____ Text
Gesundheitsminister Spahn verweigert Schwerstkranken weiterhin Zugang zu Suizidmitteln – und verhindert Transparenz

Jens Spahn beim CDU-Parteitag 2014
Jens Spahn beim CDU-Parteitag 2014

Beitragsbild: Olaf Kosinsky / Wikipedia | CC BY-SA 3.0 Unported

Gesundheitsminister Spahn begeht nach Ansicht von Fachleuten seit 2018 offenen Rechtsbruch: Er versagt Schwerstkranken den Zugang zu Suizidmitteln – entgegen eines letztinstanzlichen Urteils des Bundesverwaltungsgerichtes. Spahn weigert sich zudem, sein Vorgehen transparenter zu machen. Der Humanistische Verband Deutschlands (HVD) kritisiert dies aufs Schärfste.

Im Jahr 2015 hatte der Deutsche Bundestag eine organisierte Suizidhilfe für entscheidungsfähige schwer leidende Menschen verboten, die nicht länger leben wollen (§ 217 StGB). Im Frühjahr 2017 entschied das Bundesverwaltungsgericht, dass schwer leidenden lebensmüden Menschen in Ausnahmefällen Zugang zu tödlichen Betäubungsmitteln gewährleistet werden muss. Zuständig ist das Bundesinstitut für Arzneimittel und Medizinprodukte.

Der für das Institut zuständige Gesundheitsminister Jens Spahn hat jedoch persönlich angewiesen, dass alle Anträge von Schwerkranken abgewiesen werden. Er setzt damit die Weigerung seines Vorgängers Hermann Gröhe fort, eine höchstrichterliche Anweisung umzusetzen. Über 100 Anträge zur Überlassung tödlicher Medikamente an schwer leidende Sterbewillige ließ Spahn bereits ablehnen. Der Humanistische Verband Deutschlands – Bundesverband (HVD) hatte dieses Vorgehen bereits im Sommer 2018 scharf kritisiert.

Das Verwaltungsgericht Köln hat jetzt das Bundesgesundheitsministerium im Eilverfahren aufgefordert, sein Vorgehen in dieser Angelegenheit transparenter zu machen. Wie der Tagesspiegel heute berichtet, sollen Spahns Beamte Informationen zu einer Ministervorlage herausgeben, in der sie das Karlsruher Verfahren zum § 217 StGB bewerten. Spahn will dies laut Presseberichten jedoch nicht akzeptieren und hat dagegen Beschwerde eingelegt. Das Oberverwaltungsgericht Nordrhein-Westfalen wird darüber entscheiden müssen.
________
Arbeitsanweisungen:
1. Fassen Sie den Absatz im Text, der mit „Der für das Institut zuständige Gesundheitsminister“ beginnt, als kurze Stichpunktliste zusammen.
2. Welches Gericht muss laut Text über Spahns Beschwerde entscheiden?
Die Einträge braucht man dafür nicht.
____ Datenauszüge
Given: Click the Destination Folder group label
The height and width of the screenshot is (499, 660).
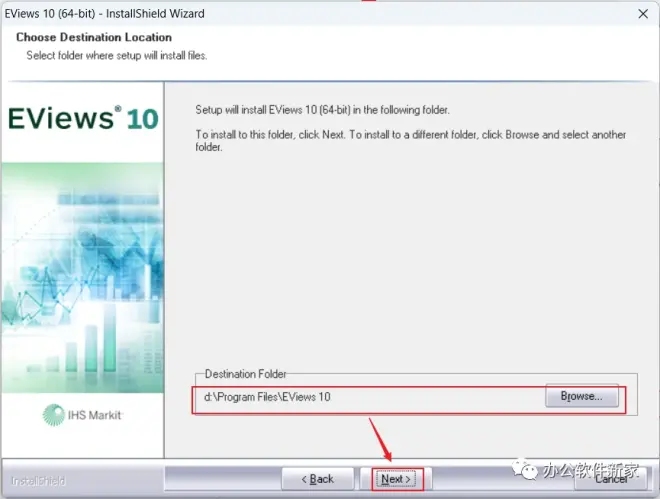Looking at the screenshot, I should (x=245, y=374).
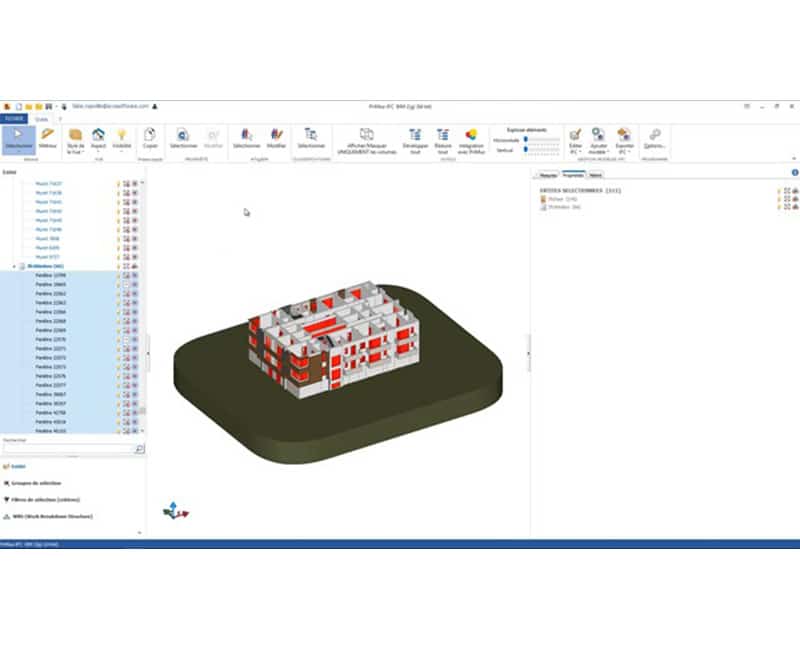Toggle lightbulb beside ENTITÉS SÉLECTIONNÉES header
Screen dimensions: 800x650
pos(779,190)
________
Ergebnisse je Aufgabe:
1.
- Gesundheitsminister Jens Spahn hat persönlich angewiesen, alle Anträge von Schwerkranken abzulehnen.
- Damit setzt er die Weigerung seines Vorgängers Hermann Gröhe fort, eine höchstrichterliche Anweisung umzusetzen.
- Über 100 Anträge auf tödliche Medikamente für schwer leidende Sterbewillige wurden bereits abgelehnt.
- Der HVD hatte dieses Vorgehen schon im Sommer 2018 scharf kritisiert.

2. Das Oberverwaltungsgericht Nordrhein-Westfalen.